Rana dynasty ( , ) was a Chhetri dynasty that imposed totalitarianism in the Kingdom of Nepal from 1846 until 1951, reducing the Shah monarch to a figurehead and making Prime Minister and other government positions held by the Ranas hereditary. They claimed Kshatriya status themselves. Rana dynasty is historically known for the iron-fisted rule. This changed after the Revolution of 1951 with the promulgation of a new constitution, when power shifted back to the monarchy of King Tribhuvan.

The Rana dynasty descended from the Kunwar family, a nobility of the Gorkha Kingdom. Due to the marital lineages with the politically reigning Thapa dynasty (of Mukhtiyar Bhimsen Thapa) from early 19th century, Ranas gained entry to central Darbar politics. Ranas were also linked to a minor faction of the Pande dynasty of Gorkha through the Thapa dynasty.

Origins 
Chronicler Daniel Wright has published the genealogy of Jang Bahadur Kunwar Rana. The genealogy begins with Tattā Rāṇā as Raja (King) of Chittaurgarh. His nephew Fakht Siṃha Rāṇā had a son named Rāma Siṃha Rāṇā, who came to hills after the siege of Chittaur. He was employed by a hill Raja for ten or twelve months who wanted to retain Rāma Siṃha in his country. The hill Raja asked for the daughter of Raja of Bīnātī, a Bagāle Kṣetrī and married her to Rāma Siṃha. They had six sons over 10–12 years, one of whom was recognized by the title of Kum̐vara Khaḍkā for bravery displayed in the battle against Raja of Satān Koṭ. The title was used by his descendants. Rāma Siṃha was suddenly met by his younger brother who requested him to return Chittaur for once and Rāma Siṃha died reaching there. The hill Raja made Rāma Siṃha's son Rāut Kunwar a nobleman (Sardār) and commandant of the army. Ahirāma Kunwar, a son of Rāut Kunwar, was invited by King of Kaski and was made nobleman with a birta or jagir of Dhuage Saghu village. King of Kaski asked the hand of Ahirāma's daughter, who was a great beauty through only Kalas Puja to which Ahirāma replied to give his daughter only through lawful marriage. King brought his troops and tried to take on the village by force. Ahirāma was supported by the villagers belonging to Parājulī Thāpā caste and a war was initiated. On the same day, Ahirāma took his immediate family including two sons namely; Ram Krishna Kunwar and Jaya Krishna Kunwar, to King of Gorkha, Prithvi Narayan Shah where lands of Kunwar-Khola was given to them as birta.

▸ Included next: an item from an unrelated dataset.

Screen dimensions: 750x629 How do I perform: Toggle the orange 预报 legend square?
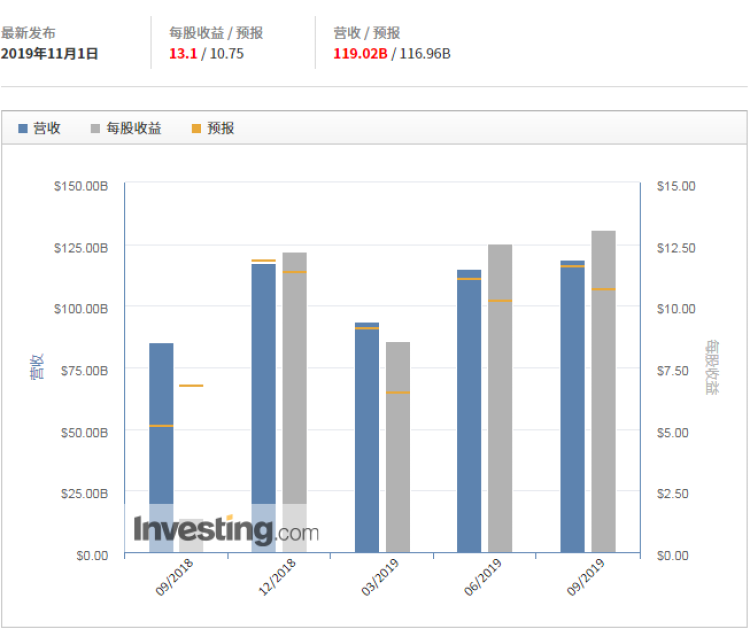[196, 128]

John Whelpton opines that Kunwar origin legend which states that first of their ancestors to enter hill married a daughter of Bagale Kshetri might have directed their family links to Bagale Thapa, the clan of Mukhtiyar Bhimsen Thapa.

Rana dynasts; Prabhakar, Gautam and Pashupati Shamsher Jang Bahadur Rana claim the descent of Ranas of Nepal from Kunwar Kumbhakaran Singh, younger brother of Guhila King of Mewar, Rawal Ratnasimha. During the first siege of Chittorgarh in 1303 A.D., Kumbhakaran Singh's descendants left Mewar to north towards Himalayan foothills according to the book " Rana's Of Nepal" where the preface is written by Arvind Singh Mewar. The Rana dynasty claimed to be Rajputs of western Indian origin, rather than the native Khas Kshatriyas despite they spoke Khas language and attempted to disassociate from their Khas past. Also, many historians are of the opinion that ruling families in Nepal often claim Indian Rajput descent for the political purposes. The Ranas claimed the Vatsa gotra.

Historical background 

The founder of this dynasty was Jang Bahadur Kunwar Rana, who belonged to the Kunwar family, which was then considered a noble family of Kshatriya status. Jang Bahadur was a son of Gorkhali governor Bal Narsingh Kunwar and nephew of Mathabarsingh Thapa, the reigning Prime Minister of Nepal (1843–1845) from the Thapa dynasty. Bal Narsingh Kunwar was the son of Kaji Ranajit Kunwar and grandson of Sardar Ram Krishna Kunwar, who was prominent military general of King Prithvi Narayan Shah. Ram Krishna Kunwar was born to Ahiram Kunwar. There were ample of rewards and recognitions received by Sardar Ram Krishna Kunwar from the Gorkhali monarch Prithvi Narayan. His grandson Bal Narsingh was initially a follower of the renounced King Rana Bahadur Shah and Kaji Bhimsen Thapa, and followed the King in his exile to Banaras on 1 May 1800. On the night of 25 April 1806, King Rana Bahadur was killed by step-brother Sher Bahadur in desperation after which Bal Narsingh immediately killed the King's assassin. He was a close ally of the influential minister Bhimsen Thapa, who initiated a great massacre at Bhandarkhal garden following the chaos from the King's murder. Following closeness to Mukhtiyar Bhimsen, he became the son-in-law of Bhimsen's brother Kaji  Nain Singh Thapa of Thapa dynasty. The close relatives and supporters of Thapa faction replaced the old courtiers and administrators. The Kunwar family came to power being relatives of powerful Mukhtiyar Bhimsen Thapa. Similarly, Kunwars were related to Pande dynasty by their maternal grandmother Rana Kumari Pande who was daughter of Mulkaji Ranajit Pande.

Rise of Jung Bahadur 

Bal Narsingh's son Kaji Jung Bahadur Kunwar became a significant person in the central politics of Nepal during the prime ministership of his uncle Mathabar Singh Thapa. On 17 May 1845 around 11 pm, Mathabar Singh was summoned to the royal palace and was assassinated in a cold blood by Jung Bahadur on the royal orders. He was considered to have been merciless, ruthless and fatal due to his association with Mathabar Singh. Jung Bahadur was made a Kaji (equivalent to minister) after following the order of assassination of Mathabar.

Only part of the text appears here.